After graduating in 1973 from St. John’s Jesuit High School, where there was no music program at all, Louris moved to Minnesota for college. “Even though I loved music and my guitar, because I was so shy, I didn’t get in a band until I was in college,” he recalled. Records played a big part in his musical evolution. “The Who and George Gershwin were probably my favorites,” he said. “I had quite a broad taste when it came to music. I still do.”
The Jayhawks formed in 1985 after Louris had left his college rockabilly band, Safety Last. Concurrent with his time in The Jayhawks – who released eight career albums -- Louris became a charter member of an alt-rock supergroup called Golden Smog that also featured members of Soul Asylum, The Replacements, Big Star and Chicago’s own Jeff Tweedy of Wilco. A total of five Golden Smog albums were recorded by the ensemble over the years, the last being “Blood on the Slacks” in 2007.
While there are no plans at present for future Golden Smog gatherings or recordings, Louris told how Jody Stevens of Big Star dropped in to sing with him at a gig earlier this week. “There’s still a lot of love there and we’re all good friends, so there is always a possibility. I think we would all certainly entertain the idea, but the hard part is getting everyone’s schedules together,” he said.
In his post-Jayhawks years, Louris has found time to lend his writing, performing and production talents to projects and songs by acts as diverse as John Hiatt, The Black Crowes, The Dixie Chicks, Nickel Creek, The Wallflowers, Roger McGuinn and Counting Crows.
Although he has regrouped with his old band mates to record songs in recent years, Louris advises fans not to hold their breath for any sort of reformation. “It was enjoyable (recording with them for the 2011 “Mockingbird Time” album) but…,” his voice trails off before shifting gears. “I’m enjoying the solo performances right now.”
Louris will do such a performance Saturday at Valparaiso’s Memorial Opera House as part of the ongoing “Imagine Music Series,” presented by local promoters Rob Harkel and Brad Koeppen. “We have wanted Gary at the Opera House for a long time now,” said Harkel, who expects Louris will fill the seats. “We are very happy he’s here and people can expect a great show.”
“It’s strictly solo – me, my guitar and my voice,” said Louris of his Saturday concert. “There’s a fair amount of Jayhawks stuff, there’s songs I’ve co-written for other people, some of the Golden Smog stuff. It’s whatever floats my boat at the time. Playing songs that I really want to play is what is important for me.”

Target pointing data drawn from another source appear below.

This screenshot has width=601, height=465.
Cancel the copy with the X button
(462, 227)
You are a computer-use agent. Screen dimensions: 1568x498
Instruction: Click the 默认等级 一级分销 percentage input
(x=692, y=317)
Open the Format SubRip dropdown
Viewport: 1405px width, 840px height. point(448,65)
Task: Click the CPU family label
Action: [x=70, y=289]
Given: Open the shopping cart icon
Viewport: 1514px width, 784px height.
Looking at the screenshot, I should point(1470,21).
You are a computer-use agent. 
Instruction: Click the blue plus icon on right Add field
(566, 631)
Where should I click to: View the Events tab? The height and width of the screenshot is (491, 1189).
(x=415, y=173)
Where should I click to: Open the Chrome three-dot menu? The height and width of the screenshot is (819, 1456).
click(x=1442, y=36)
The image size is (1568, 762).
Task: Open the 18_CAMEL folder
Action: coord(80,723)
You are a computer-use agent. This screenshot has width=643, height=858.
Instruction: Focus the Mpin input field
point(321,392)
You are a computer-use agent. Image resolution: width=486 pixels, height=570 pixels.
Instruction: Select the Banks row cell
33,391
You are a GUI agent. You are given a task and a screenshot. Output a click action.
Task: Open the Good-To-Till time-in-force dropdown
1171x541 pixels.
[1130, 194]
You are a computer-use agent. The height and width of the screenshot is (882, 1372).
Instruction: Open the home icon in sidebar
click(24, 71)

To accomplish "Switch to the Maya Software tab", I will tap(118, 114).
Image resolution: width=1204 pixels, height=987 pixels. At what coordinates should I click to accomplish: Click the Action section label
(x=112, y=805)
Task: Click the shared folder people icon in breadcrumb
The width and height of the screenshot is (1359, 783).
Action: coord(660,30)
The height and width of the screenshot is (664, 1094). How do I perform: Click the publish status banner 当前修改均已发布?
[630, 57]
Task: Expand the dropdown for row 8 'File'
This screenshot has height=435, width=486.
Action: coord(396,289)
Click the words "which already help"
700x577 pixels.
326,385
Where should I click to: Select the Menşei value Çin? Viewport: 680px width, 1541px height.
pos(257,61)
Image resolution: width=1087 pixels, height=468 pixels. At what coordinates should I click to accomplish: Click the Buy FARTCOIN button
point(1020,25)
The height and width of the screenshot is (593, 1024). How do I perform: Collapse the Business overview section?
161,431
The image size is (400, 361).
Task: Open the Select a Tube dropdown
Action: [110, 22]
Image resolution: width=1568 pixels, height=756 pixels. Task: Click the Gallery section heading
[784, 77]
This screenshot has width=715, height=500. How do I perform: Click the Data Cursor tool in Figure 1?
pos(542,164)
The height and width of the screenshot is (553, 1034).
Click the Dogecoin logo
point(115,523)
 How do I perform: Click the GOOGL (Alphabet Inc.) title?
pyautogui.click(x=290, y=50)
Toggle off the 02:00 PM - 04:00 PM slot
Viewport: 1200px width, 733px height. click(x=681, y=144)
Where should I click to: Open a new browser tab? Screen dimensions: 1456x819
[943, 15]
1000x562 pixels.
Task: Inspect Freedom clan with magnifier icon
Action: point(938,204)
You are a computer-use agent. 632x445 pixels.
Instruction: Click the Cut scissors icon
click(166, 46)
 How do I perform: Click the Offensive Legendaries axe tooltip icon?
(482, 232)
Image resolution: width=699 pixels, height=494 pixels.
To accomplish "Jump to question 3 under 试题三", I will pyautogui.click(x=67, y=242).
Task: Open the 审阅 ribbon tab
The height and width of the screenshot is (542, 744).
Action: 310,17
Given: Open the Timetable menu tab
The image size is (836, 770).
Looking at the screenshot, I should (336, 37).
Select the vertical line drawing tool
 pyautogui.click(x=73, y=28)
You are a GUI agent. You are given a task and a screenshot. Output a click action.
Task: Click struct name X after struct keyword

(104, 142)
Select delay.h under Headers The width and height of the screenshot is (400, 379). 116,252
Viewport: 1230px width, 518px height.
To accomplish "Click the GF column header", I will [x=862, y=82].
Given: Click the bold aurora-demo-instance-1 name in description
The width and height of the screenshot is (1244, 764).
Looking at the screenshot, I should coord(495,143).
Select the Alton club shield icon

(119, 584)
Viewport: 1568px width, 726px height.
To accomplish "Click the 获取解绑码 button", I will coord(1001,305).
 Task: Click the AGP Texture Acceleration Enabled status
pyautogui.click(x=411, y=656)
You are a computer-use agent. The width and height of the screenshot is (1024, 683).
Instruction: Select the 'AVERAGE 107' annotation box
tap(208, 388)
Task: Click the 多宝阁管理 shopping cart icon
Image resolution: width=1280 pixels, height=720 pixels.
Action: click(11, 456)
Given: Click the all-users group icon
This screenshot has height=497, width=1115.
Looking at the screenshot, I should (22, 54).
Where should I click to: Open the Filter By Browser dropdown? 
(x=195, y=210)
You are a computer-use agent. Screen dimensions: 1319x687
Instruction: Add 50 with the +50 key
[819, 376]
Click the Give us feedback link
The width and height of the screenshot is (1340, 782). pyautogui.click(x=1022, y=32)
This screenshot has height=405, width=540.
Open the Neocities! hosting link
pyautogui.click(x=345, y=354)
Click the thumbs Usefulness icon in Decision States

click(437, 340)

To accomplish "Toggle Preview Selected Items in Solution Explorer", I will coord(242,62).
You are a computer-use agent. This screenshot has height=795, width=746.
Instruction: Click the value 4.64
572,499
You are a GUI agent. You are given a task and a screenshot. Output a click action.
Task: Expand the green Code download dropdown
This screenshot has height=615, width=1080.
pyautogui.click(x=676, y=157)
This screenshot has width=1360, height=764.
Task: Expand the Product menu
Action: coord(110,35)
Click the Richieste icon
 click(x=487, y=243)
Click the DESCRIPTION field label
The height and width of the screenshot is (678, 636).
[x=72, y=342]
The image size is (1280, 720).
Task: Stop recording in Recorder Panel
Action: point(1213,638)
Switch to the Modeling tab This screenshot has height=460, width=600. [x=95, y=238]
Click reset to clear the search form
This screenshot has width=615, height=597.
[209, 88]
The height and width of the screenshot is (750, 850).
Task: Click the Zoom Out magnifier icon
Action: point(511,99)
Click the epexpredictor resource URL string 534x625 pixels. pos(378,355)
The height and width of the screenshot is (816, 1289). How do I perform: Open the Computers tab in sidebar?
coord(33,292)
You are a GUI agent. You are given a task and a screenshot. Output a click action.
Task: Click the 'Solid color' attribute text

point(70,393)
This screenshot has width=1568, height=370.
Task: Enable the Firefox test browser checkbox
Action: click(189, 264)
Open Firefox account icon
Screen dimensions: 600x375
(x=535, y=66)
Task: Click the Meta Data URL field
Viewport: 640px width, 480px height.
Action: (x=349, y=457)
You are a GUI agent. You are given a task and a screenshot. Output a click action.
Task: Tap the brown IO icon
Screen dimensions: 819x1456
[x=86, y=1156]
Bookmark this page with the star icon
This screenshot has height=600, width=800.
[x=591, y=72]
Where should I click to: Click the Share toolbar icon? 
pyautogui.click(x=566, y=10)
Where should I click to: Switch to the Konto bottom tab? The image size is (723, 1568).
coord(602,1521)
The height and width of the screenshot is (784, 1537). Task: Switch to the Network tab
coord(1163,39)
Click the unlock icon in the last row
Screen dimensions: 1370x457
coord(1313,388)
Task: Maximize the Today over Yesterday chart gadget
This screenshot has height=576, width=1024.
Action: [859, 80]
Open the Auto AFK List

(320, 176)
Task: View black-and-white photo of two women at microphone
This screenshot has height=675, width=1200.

Although he does not encourage requests, Louris said if someone shouts out a title, he will consider it. “I’ll listen to those suggestions and if I’m in the mood to play that song I’ll do it, or if I feel prepared to do it. My shows are fairly loose. But if I’m not in the mood, I won’t.”
After appearing on several Jayhawks and Golden Smog albums, Louris finally got around to releasing his first solo album in 2008. That CD, “Vagabonds,” was recorded in Laurel Canyon and produced by Chris Robinson of the Black Crowes. The song, “She Only Calls on Sundays,” received a fair amount of airplay at college radio, National Public Radio and at open-minded commercial stations like Chicago’s own WXRT-FM.
“It was a very good fit, working with Robinson. I’ve known Chris for so long, that even though he is younger than me, I look to him like an older brother,” recalled Louris. “There was a lot of love in the room when we recorded those songs. It was a very enjoyable process. He had a lot of positive energy and was very decisive about the songs, which I needed because there were a lot of songs we sifted through for that album.”